Consigne
Recopiez à l'identique et en entier l'extrait ci-dessous consacré au Quatuor de Durrell.

Extrait

= = = = =

Ce cycle est composé de 4 romans, mais ils sont censés constituer un tout, et en réalité cela n'a pas grand sens de les lire séparément. Résumer ce merveilleux récit semble impossible, c'est une tâche vouée d'avance à l'échec, car il est d'une richesse et d'une complexité qui échappent à toute réduction sommaire.

Son auteur se réclamait de l'influence des Hauts de Hurlevent ainsi que des Mille et une nuit. Sa définition du Quatuor est la suivante "C'est une sorte de poème en prose adressée à l'une des grandes capitales du coeur, la Capitale de la Mémoire."

Disons que les personnages évoluent pour presque totalité à Alexandrie juste avant la deuxième guerre mondiale, et pendant cette guerre en ce qui concerne Clea. Ils sont de diverses nationalités, égyptienne, britannique, française, grecque...Cosmopolites comme la ville d'Alexandrie, tortueux et pittoresques comme ses ruelles, en recherche d'eux même dans une ville qui brûle de tout l'éclat d'un sombre joyaux avant les soubresauts de l'histoire qui vont complètement bouleverser son existence. Durrell évoque une ville qui n'existe plus telle qu'il l'a décrite, si d'ailleurs elle avait jamais existé sous cette forme ailleurs que dans sa tête.

= = = = =

Données fournies
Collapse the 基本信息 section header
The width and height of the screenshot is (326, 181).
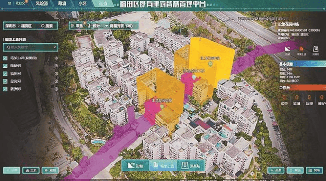pos(302,64)
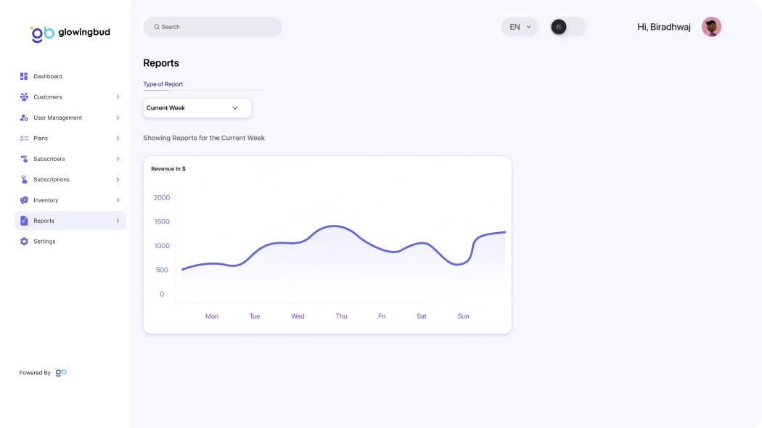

= = = = =

Réponse
Ce cycle est composé de 4 romans, mais ils sont censés constituer un tout, et en réalité cela n'a pas grand sens de les lire séparément. Résumer ce merveilleux récit semble impossible, c'est une tâche vouée d'avance à l'échec, car il est d'une richesse et d'une complexité qui échappent à toute réduction sommaire.

Son auteur se réclamait de l'influence des Hauts de Hurlevent ainsi que des Mille et une nuit. Sa définition du Quatuor est la suivante "C'est une sorte de poème en prose adressée à l'une des grandes capitales du coeur, la Capitale de la Mémoire."

Disons que les personnages évoluent pour presque totalité à Alexandrie juste avant la deuxième guerre mondiale, et pendant cette guerre en ce qui concerne Clea. Ils sont de diverses nationalités, égyptienne, britannique, française, grecque...Cosmopolites comme la ville d'Alexandrie, tortueux et pittoresques comme ses ruelles, en recherche d'eux même dans une ville qui brûle de tout l'éclat d'un sombre joyaux avant les soubresauts de l'histoire qui vont complètement bouleverser son existence. Durrell évoque une ville qui n'existe plus telle qu'il l'a décrite, si d'ailleurs elle avait jamais existé sous cette forme ailleurs que dans sa tête.